### [Text passage]
Reduce indent option:

			if (type != CXL_EVENT_TYPE_DCD)
				continue;

			rc = cxl_handle_dcd_event_records(mds,
							  &payload->records[i]);			if (rc)
				dev_err_ratelimited(dev,
						    "dcd event failed: %d\n", rc);

I don't know where 'cxl_handle_dcd_event_records() was introduce,
but I'm wondering now if it can have a short name.

> +		}
>  
>  		if (payload->flags & CXL_GET_EVENT_FLAG_OVERFLOW)
>  			trace_cxl_overflow(cxlmd, type, payload);
> @@ -1024,6 +1230,8 @@ void cxl_mem_get_event_records(struct cxl_memdev_state *mds, u32 status)
>  		cxl_mem_get_records_log(mds, CXL_EVENT_TYPE_WARN);
>  	if (status & CXLDEV_EVENT_STATUS_INFO)
>  		cxl_mem_get_records_log(mds, CXL_EVENT_TYPE_INFO);
> +	if (status & CXLDEV_EVENT_STATUS_DCD)
> +		cxl_mem_get_records_log(mds, CXL_EVENT_TYPE_DCD);
>  }
>  EXPORT_SYMBOL_NS_GPL(cxl_mem_get_event_records, CXL);
>  
> @@ -1244,6 +1452,140 @@ int cxl_dev_dynamic_capacity_identify(struct cxl_memdev_state *mds)
>  }
>  EXPORT_SYMBOL_NS_GPL(cxl_dev_dynamic_capacity_identify, CXL);
>  
> +int cxl_dev_get_dc_extent_cnt(struct cxl_memdev_state *mds,
> +			      unsigned int *extent_gen_num)
> +{
> +	struct device *dev = mds->cxlds.dev;
> +	struct cxl_mbox_dc_extents *dc_extents;
> +	struct cxl_mbox_get_dc_extent get_dc_extent;
> +	unsigned int total_extent_cnt;

Seems 'count' would probably suffice here.

> +	struct cxl_mbox_cmd mbox_cmd;
> +	int rc;

Above - reverse x-tree please.

### [Collected material]

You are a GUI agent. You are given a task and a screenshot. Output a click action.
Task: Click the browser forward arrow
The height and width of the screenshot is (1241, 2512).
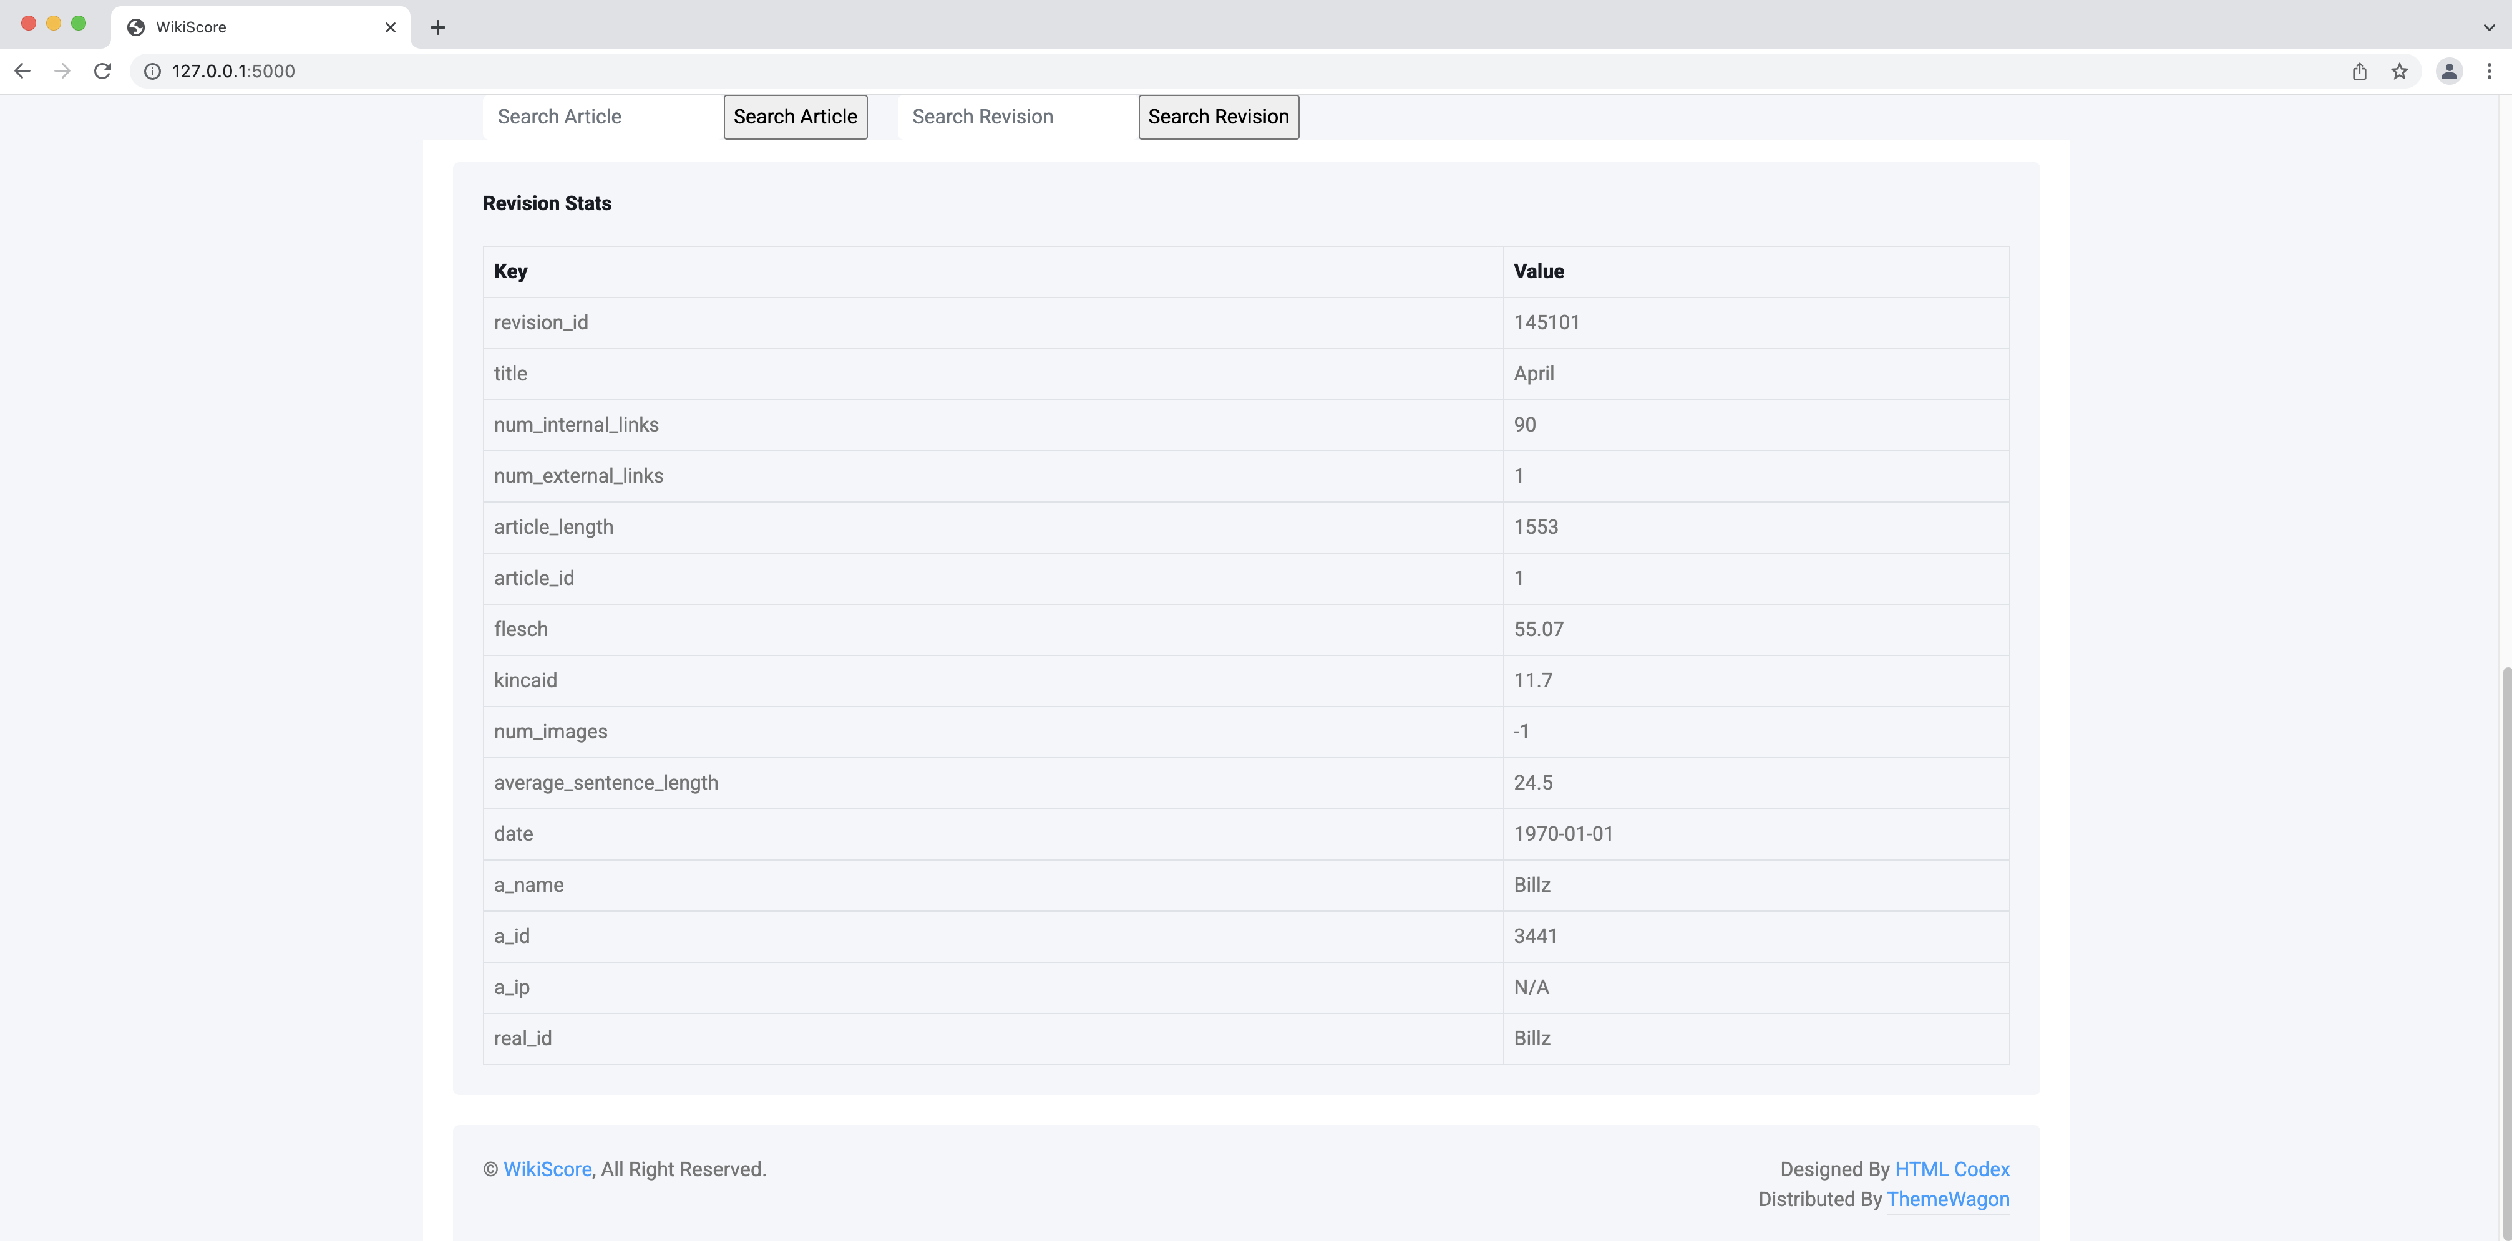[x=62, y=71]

### [To be done]
Answer these about the code review:
1. What message does the reduced-indent option print with dev_err_ratelimited?
2. When status includes CXLDEV_EVENT_STATUS_DCD, which event type is passed to cxl_mem_get_records_log?
3. What name does the reviewer say would probably suffice for total_extent_cnt?

### [Written solution]
1. "dcd event failed: %d\n"
2. CXL_EVENT_TYPE_DCD
3. 'count'